## DIRECTIONS FOR THIS TASK:
In the podcast editing passage below, how many episodes of the Business Development Podcast did it take to reach the current sound?

## GIVEN PASSAGE:
---*---
It pretty much is by the time we go through the steps we're gonna talk about today. I wanna make sure that each and every one of you who chooses to start a show, gets a show That sounds just as good as like anything else that you can hear in Podcast Land. Okay? That is the goal of today's episode, so please bear with me.

It is going to be probably the hardest episode of the podcast Playbook series. Don't be afraid to pull out a notebook. Don't be afraid to take notes. Don't be afraid to listen to this like six times. You might need to. It's completely okay. Podcast editing has been like the bane of my existence since learning podcasting, however.

Every single year, I get better every single year. And I just wanna like preface this show by letting you know that it is okay If your first few episodes come out crappy. If your first a hundred episodes come out not to par, that's fine. Okay. Like right there with you. Okay. It has taken me hundreds of episodes of the Business Development Podcast to get the sound you're hearing today.

Okay. It is a learning experience. There's almost nothing that anyone can tell you that will just make you a pro at this overnight. It really is a a learned skill. Okay. What I'm gonna try to teach you guys today is what to look for and what tools and tips can I give you to help you get through that process faster.

Even if I can help you guys get through the process 50% faster than I did, it's gonna put you a hundred percent ahead of the amount of time it took me to get my sound to where it is today. So if we can get your sound great in the first, let's call it a hundred episodes. The sky's the limit, guys.
---*---
## DATASET EXCERPT:
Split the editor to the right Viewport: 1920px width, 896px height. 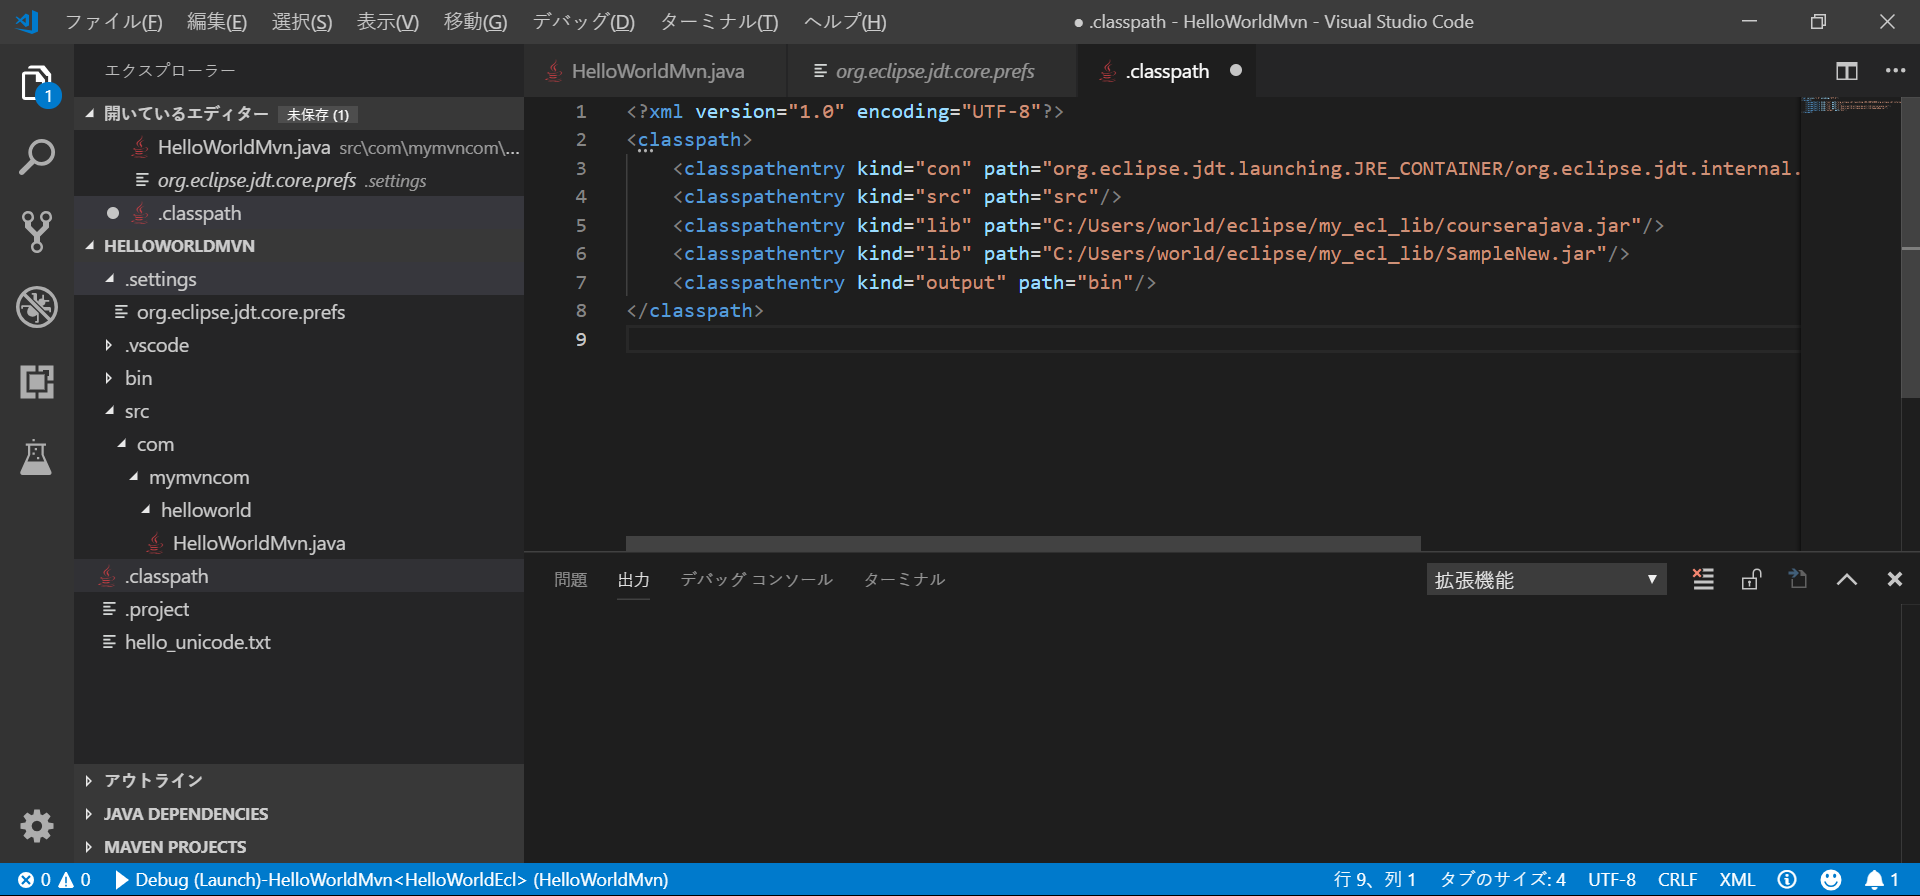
---*---
## RESPONSE BOX:
Hundreds of episodes.